6.1.2019 – finalize it.

(irgendwas mit lang geschlafen)

Letzter Ferientag. Als ich mit diesem kleinen Blog hier wieder begann, ins Internet zu schreiben erwähnte ich ja schon, dass wir die nicht so mögen, die letzten Ferientage. Daran hat sich nichts geändert.

Letzte Abstimmung. Letzter Tag an dem ich Zeit hatte, also hab ich die ToDo-Liste für den Remix abgearbeitet. So entspannt das alles anfing – heut war das noch mal richtig Arbeit.
Aber: Fertig!
Morgen werd ich nochmal mit erholten Ohren auf verschiedenen Anlagen drüber hören und wenn mir keine groben Schnitzer auffallen wird hochgeladen. Kinder, hab ich Bammel.
Aber wie Franzi heute sagte: So muss das; so wegen Komfortzone und so.

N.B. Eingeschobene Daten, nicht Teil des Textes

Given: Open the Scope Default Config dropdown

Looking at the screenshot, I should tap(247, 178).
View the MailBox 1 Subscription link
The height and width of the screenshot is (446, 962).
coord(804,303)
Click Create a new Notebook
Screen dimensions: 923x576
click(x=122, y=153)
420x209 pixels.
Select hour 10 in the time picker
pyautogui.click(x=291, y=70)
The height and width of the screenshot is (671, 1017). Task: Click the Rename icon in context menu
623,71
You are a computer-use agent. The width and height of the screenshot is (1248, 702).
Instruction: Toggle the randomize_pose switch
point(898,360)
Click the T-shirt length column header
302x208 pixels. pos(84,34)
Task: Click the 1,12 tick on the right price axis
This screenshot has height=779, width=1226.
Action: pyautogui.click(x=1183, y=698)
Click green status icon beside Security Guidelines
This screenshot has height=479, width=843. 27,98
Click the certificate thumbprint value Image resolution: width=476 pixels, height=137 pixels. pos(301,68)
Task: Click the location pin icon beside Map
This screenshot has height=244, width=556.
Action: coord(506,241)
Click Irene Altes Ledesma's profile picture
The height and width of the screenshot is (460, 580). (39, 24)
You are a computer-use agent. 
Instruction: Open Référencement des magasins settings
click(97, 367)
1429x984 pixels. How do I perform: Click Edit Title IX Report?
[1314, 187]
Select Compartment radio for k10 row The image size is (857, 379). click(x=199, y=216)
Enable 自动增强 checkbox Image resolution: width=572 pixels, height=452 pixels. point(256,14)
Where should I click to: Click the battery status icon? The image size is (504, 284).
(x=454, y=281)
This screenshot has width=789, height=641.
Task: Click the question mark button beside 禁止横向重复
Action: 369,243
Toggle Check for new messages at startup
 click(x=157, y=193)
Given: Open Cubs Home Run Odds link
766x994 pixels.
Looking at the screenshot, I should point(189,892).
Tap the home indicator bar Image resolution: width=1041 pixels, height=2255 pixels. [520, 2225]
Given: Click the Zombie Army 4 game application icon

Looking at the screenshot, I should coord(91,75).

Wie gesagt: Ich darf den Remix auch selbst veröffentlichen und werd das die Tage dann auch hier mal tun.

Erster Rant. Da nimmt man sich für das neue Blog vor, nicht mehr zu ranten, passt einen Abend nicht auf sich auf und schon bringt der gestrige kleine Wutausbruch hier eine Retweet- und Besucherrekord.
Ich muss nachdenken.

Letzte Chance. Auch wenn wir keine Neujahrsvorsätze hatten, haben wir uns heute mal eine Haushaltsbuch-App installiert. Das wird lustig.

Letzter Satz: Und sonst war heute nix.

Das Artikelbild ist von wilco737 (CC BY-NC-ND 2.0)

Hackerangriff?

Vorgestern hab ich was verpasst. Irgendwann abends erfuhr ich nebenbei, dass Online und Offline wegen eines „Hackerangriffs“ quasi übergekocht waren. Vielleicht war es also gut, dass ich nicht dabei war; vor allem, als ich dann versuchte, mich ein wenig zu informieren. Zum Glück stieß ich schnell auf einen besonnenen Artikel, denn – Spoiler – es war wohl gar kein Hackerangriff.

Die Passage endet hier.